Coal supply constraints may underpin price recovery – report
There is likely to be a 12m-tonne shortfall in global seaborne thermal coal supply this year, potentially triggering a recovery in prices, consultancy Perret Associates said on Thursday.
“As 2020 gets under way there are signs the support that international coal prices found at the tail end of last year could just be a foretaste of a market recovery in the year ahead,” the consultancy said in a report.
The front-year API 2 contract has risen more than 3% since the start of the year to USD 64.40/t, while the equivalent Ice Newcastle contract has grown 4% to nearly USD 76/t.
“Although demand looks set to remain largely subdued, tightening supply, especially in the Atlantic market, could boost prices after their heavy fall in 2019,” it added, noting the supply-demand balance this year would likely shift from a 28m tonnes surplus in 2019 to a shortage of 12m tonnes.
The 2019 surplus was mainly due to an estimated 32m-tonne plunge in imports last year to just 63.8m tonnes by EU-15 countries, according to Perret estimates.
EU-15 refers to EU member countries prior to the accession of 10 further members in 2004 and includes key importers, such as the Germany, UK, Spain, the Netherlands and Italy.
Perret forecasts that EU-15 imports would continue to fall over the coming years, reaching 53.8m tonnes in 2020 and 43.6m tonnes by 2025.
“In additional to environmental pressures, this decline in coal use owes much to highly competitive gas prices, due largely to a glut of LNG deliveries, which could result in coal-to-gas switching to continue into 2021 and only the most efficient coal power stations remaining in operation.”
However, offsetting the structural decline in European demand, India and Asia-Pacific imports were expected to jump 2% on the year to 858.7m tonnes in 2020, and to continue rising until 2022, the consultancy said.
“Northeast Asian demand should remain capped, due to stricter environmental regulation as well as market pressures, and Chinese imports are also projected to fall by 13m tonnes in 2020 to 214.1m tonnes,” it added.
But Perret Associates anticipated Indian imports would rise strongly to 184.1m tonnes this year, on the back of restocking activity following last year’s shortfall in domestic production, as well as renewed economic growth.
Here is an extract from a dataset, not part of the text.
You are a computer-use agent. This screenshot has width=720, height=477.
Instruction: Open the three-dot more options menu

“The surge in Vietnamese demand also looks set to continue, albeit at a more modest rate,” it added.
“Taken altogether, [we see] world seaborne imports stabilising in 2020 at just over 1bn tonnes, up 10m tonnes [year on year], after an estimated 30m tonne plunge in 2019, on the back of weak European demand.”
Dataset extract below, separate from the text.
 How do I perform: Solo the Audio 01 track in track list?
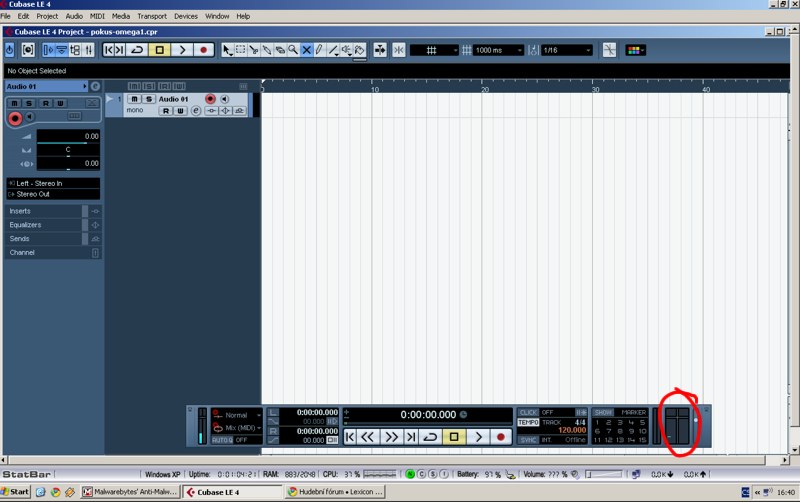148,99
However, the research firm expected the biggest shift to be on the supply side, with total steam coal exports potentially falling by 30m tonnes in 2020.
“This would be mainly down to lower US and Russian exports, as producers in those countries are forced to finally throw in the towel after operating well below their cash cost of production for much of 2019,” it noted.
Indonesian exports were expected to remain flat this year, amid “renewed rumblings” from the Indonesian government about capping output to support international prices, it said.
Perret also saw little upside in exports from the other main suppliers – Australia, South Africa and Colombia.